Knowlton and Team at Stanford Medicine Receive Prestigious ARPA-H Funding through White House Initiative
August 28, 2024
Lisa Knowlton, MD, MPH, is the co-recipient of up to $22.3 million award from the Advanced Research Projects Agency for Health (ARPA-H) to improve intraoperative anatomy visualization and critical structure identification. The prestigious five-year award will be led by Co-Principal Investigators Dr. Knowlton and Zhongming (Jeremy) Li, PhD, founding CEO of CisionVision, a medical device company in Mountain View, CA.
“A real-time decision aid that provides surgeons with immediate critical structure anatomical labeling has the potential to save lives, reduce serious complications, improve surgical training and lower healthcare costs,” said Dr. Knowlton. “We are honored to collaborate with a multidisciplinary team of experts advancing the frontier of surgical imaging technology.”
CisionVision specializes in using shortwave infrared and hyperspectral imaging in medical diagnostics and intraoperatively to help surgeons visualize blood vessels, nerves, ducts and lymphatic structures. Hyperspectral imaging will be enhanced by artificial intelligence (AI) algorithms, allowing the surgical team to distinguish between tissue types without having to administer dyes or contrast agents to patients.
Stanford Medicine will be one of three clinical sites, along with John Hopkins University and Endeavor Health Northshore, conducting surgical implementation and evaluation. Teams from the Massachusetts Institute of Technology (MIT) and the University of Notre Dame will contribute computer science, engineering and AI expertise.
“We are proud to announce this first ARPA-H grant to be received by a PI in the Stanford Department of Surgery,” said Department Chair Mary Hawn, MD, FACS. “This award highlights the importance of Dr. Knowlton and Dr. Li’s pioneering work and underscores our Department’s commitment to advancing surgical innovation.”

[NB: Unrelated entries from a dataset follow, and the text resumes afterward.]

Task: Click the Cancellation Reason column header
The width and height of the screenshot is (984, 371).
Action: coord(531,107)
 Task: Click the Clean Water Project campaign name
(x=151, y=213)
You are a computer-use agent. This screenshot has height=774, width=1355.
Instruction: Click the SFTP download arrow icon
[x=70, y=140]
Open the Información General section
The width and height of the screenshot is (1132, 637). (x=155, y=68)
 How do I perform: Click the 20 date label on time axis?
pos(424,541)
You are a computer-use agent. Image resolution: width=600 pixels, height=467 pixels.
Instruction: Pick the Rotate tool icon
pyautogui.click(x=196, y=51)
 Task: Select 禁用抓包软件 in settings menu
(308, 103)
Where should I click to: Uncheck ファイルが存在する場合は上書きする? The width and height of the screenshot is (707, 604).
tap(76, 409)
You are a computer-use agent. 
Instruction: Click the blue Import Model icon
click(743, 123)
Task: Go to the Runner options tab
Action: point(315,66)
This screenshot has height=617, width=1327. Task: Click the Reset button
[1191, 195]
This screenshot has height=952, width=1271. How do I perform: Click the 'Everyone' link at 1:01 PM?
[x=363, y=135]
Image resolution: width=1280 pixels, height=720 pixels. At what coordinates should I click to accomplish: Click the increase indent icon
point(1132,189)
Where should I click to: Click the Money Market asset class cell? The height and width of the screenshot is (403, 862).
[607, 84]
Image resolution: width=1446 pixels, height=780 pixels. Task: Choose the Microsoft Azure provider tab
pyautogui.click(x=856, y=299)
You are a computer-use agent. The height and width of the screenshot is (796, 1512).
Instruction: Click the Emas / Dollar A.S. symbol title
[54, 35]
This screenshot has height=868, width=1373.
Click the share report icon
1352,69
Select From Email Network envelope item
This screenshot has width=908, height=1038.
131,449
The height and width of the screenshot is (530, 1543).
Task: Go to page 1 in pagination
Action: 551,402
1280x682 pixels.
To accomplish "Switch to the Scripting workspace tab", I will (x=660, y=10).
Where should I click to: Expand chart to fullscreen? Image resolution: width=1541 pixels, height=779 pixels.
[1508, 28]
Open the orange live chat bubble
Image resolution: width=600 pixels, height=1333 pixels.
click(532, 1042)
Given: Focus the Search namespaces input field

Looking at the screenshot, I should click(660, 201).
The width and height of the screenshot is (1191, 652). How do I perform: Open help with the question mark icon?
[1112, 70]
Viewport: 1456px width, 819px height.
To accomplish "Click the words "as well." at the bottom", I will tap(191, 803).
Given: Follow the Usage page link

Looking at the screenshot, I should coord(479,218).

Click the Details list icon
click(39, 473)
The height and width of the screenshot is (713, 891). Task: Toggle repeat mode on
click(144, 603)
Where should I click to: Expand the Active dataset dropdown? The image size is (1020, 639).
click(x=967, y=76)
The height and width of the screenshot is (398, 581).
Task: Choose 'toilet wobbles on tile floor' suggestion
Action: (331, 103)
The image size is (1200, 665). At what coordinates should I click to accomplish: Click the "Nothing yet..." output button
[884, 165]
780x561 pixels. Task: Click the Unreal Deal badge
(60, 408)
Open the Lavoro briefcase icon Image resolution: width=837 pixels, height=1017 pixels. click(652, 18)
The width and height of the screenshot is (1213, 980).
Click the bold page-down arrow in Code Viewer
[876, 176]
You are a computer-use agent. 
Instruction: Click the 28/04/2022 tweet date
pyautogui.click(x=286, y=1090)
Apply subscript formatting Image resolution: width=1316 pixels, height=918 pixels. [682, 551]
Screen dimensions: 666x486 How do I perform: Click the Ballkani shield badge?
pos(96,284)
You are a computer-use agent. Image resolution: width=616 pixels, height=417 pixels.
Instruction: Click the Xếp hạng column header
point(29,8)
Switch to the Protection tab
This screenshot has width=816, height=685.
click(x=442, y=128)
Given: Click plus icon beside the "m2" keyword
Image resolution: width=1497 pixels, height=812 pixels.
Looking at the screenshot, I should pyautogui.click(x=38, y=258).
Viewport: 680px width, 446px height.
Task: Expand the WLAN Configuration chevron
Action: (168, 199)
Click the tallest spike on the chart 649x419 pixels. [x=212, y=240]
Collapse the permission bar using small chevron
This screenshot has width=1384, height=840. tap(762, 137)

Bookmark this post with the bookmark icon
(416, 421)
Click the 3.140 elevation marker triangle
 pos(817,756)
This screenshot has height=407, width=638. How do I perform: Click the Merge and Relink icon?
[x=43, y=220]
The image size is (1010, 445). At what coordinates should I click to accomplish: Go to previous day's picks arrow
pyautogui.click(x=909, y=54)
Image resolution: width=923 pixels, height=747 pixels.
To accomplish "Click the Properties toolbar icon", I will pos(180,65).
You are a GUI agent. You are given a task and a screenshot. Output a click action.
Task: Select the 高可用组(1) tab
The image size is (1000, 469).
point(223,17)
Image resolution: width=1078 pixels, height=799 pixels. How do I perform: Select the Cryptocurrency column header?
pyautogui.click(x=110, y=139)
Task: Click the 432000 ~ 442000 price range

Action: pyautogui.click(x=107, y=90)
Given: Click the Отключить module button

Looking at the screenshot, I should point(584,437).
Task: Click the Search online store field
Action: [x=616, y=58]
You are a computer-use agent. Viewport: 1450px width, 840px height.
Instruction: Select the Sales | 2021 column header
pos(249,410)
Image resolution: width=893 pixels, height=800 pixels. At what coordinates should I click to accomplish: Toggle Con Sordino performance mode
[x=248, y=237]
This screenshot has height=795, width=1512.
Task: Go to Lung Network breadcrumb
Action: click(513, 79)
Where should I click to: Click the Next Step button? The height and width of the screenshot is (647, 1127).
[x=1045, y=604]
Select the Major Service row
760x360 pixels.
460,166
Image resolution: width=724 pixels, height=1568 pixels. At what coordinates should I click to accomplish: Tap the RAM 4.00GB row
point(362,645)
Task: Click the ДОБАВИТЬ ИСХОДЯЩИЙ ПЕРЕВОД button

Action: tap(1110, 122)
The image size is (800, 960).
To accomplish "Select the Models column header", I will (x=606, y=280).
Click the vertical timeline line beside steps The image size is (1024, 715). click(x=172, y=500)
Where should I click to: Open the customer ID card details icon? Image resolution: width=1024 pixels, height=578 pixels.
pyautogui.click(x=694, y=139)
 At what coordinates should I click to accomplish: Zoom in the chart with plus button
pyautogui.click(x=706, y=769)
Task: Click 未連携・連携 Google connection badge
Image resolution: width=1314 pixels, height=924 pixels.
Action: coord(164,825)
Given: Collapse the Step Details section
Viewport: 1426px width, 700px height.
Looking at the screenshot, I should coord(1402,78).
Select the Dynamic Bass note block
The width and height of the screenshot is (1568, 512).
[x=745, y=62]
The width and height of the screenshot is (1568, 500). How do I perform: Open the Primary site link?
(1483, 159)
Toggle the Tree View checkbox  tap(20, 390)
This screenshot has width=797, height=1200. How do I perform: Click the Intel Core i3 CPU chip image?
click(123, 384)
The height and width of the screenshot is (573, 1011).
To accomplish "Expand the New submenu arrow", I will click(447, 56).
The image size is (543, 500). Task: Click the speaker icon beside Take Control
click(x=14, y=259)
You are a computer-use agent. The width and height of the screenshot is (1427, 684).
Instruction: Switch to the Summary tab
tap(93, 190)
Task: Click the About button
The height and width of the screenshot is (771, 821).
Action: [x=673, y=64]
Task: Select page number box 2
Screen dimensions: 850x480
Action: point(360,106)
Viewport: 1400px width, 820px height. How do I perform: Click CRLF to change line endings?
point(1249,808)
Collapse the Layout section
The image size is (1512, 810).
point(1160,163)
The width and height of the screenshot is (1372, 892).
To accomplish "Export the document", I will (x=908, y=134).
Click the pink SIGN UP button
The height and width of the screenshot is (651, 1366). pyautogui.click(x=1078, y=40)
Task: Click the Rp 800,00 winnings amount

Additional project investigators will include:
John Hopkins University Assistant Professor of Surgery and Stanford General Surgery Residency Program Alumnus Jeffrey Jopling, MD, MSHS, an expert in computer vision
Danny Chen, PhD, a Professor of Computer Science and Engineering at the University of Notre Dame
Angela Belcher, PhD, James Mason Crafts Professor of Biological Engineering, Materials Science and the Koch Institute for Integrative Cancer Research at MIT
Herbert Mason Hedberg, MD, and Monika Krezalek, MD, surgeons at Endeavor Health Northshore
Arden Morris, MD, MPH, Professor of Surgery at Stanford University and Director of the Stanford-Surgery Policy Improvement Research Education Center (S-SPIRE) Center
ARPA-H, an agency within the U.S. Department of Health and Human Services, was established by Congress and President Joe Biden in 2022 to make investments in breakthrough technologies and solutions with the potential to transform critical areas of medicine and health that cannot readily be accomplished through traditional research or commercial activity. This award is through ARPA-H's Precision Surgical Interventions (PSI) program, which aims to deliver groundbreaking tools enabling surgeons to successfully remove tumors through a single operation and reduce instances of unintentional injury to critical structures such as nerves, blood vessels or lymph ducts. The PSI program mandates that all performers design solutions that are compatible with all users, ensuring equitable access to the medical devices developed.
The Biden-Harris administration announced awardees as part of President Biden’s Cancer Moonshot Initiative.
Dr. Knowlton is an Associate Professor of Surgery in Stanford’s Division of General Surgery’s Acute Care Surgery section and she serves as the Associate Chair of Research in the Stanford Department of Surgery. Her multidisciplinary research lab is also R01 funded by the National Institutes of Health.